On March 19th, the downtown Milwaukee Punch Bowl Social laid off 91 employees. Photo by Jennifer Rick.

The United States has now seen 12 straight weeks of unprecedented unemployment claims, and an unemployment rate that is holding at a level above the worst weeks of the Great Recession.

Last week, 1.5 million people filed unemployment claims in the United States. The total number of claims filed since the beginning of March is now 44.7 million, which is equivalent to approximately 27 percent of the country’s labor force.

Wisconsin has seen 24,492 new claims. That brings the total of unemployment claims filed in the state since March 15th to 654,346.

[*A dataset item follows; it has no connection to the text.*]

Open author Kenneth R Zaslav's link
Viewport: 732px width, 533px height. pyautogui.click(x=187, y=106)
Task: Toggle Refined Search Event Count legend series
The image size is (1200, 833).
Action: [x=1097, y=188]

But the latest jobs report released by the Bureau of Labor Statistics (BLS), issued Friday, June 5th, showed that 2.5 million jobs had been added to the economy since its April report. The new unemployment rate BLS calculated for the country is approximately 13.3 percent.

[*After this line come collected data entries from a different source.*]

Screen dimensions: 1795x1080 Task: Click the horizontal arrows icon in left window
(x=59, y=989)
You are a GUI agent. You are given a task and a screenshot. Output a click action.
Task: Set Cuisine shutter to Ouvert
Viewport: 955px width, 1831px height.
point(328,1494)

As it did in April, the BLS misclassified a number of workers that are absent from work as employed when they should have been classified as unemployed. Had they been correctly classified, the unemployment rate would have been 3 percentage points higher, or approximately 16 percent. In the report the bureau wrote, “BLS and the Census Bureau are investigating why this misclassification error continues to occur and are taking additional steps to address the issue.”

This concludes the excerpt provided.